- _Task data_
==========

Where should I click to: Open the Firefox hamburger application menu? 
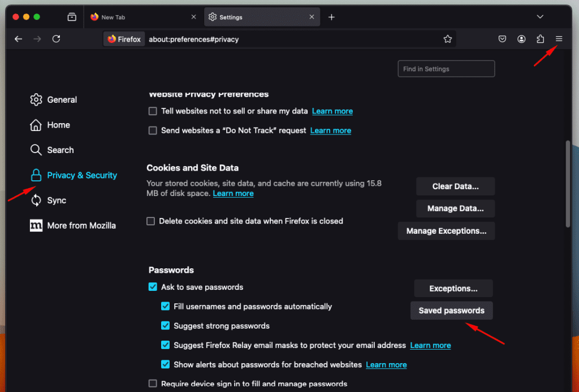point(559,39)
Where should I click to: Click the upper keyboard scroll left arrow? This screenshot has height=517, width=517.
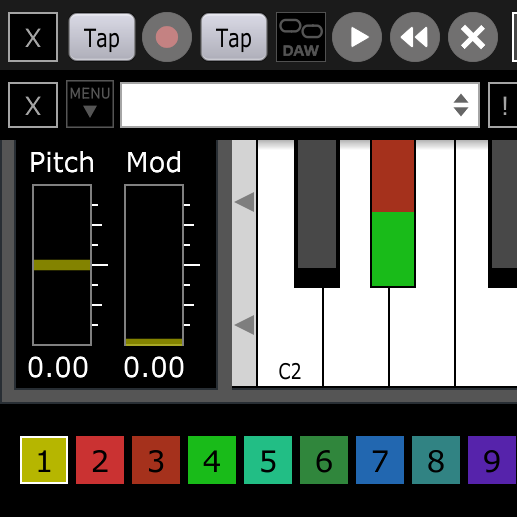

==========

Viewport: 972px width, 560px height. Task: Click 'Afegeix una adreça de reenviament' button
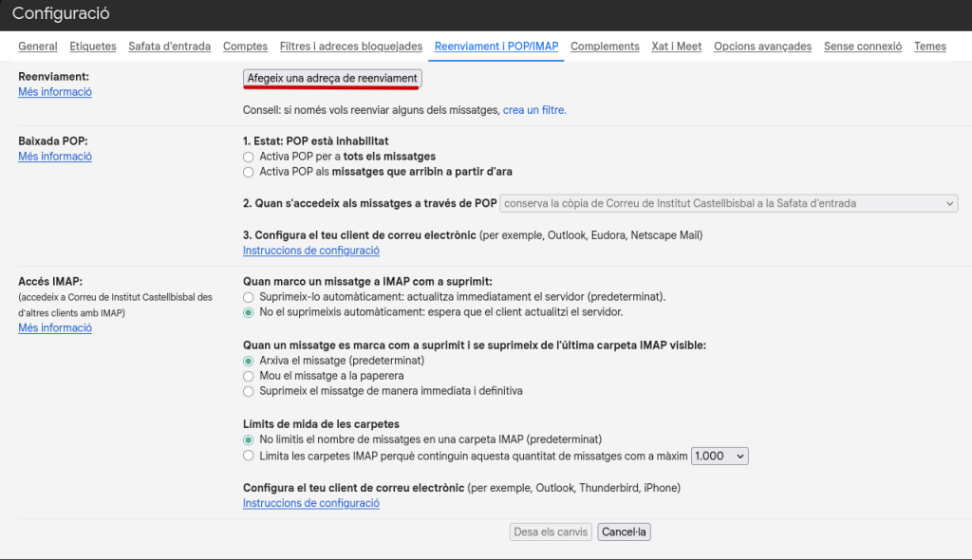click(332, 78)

==========

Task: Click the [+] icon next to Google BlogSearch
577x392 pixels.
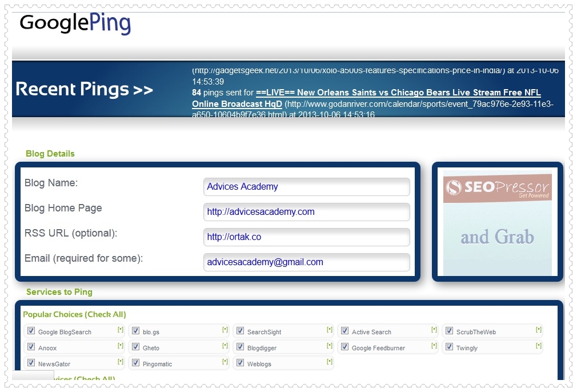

==========

- _Exercise requirements_
In the records above, find the line with "Where should I click to: Open" and the line with "Where should I click to: Click"; please transcribe exactly those two lines and all lines between them, omitting any picture.

- _Result_
Where should I click to: Open the Firefox hamburger application menu? 
point(559,39)
Where should I click to: Click the upper keyboard scroll left arrow? This screenshot has height=517, width=517.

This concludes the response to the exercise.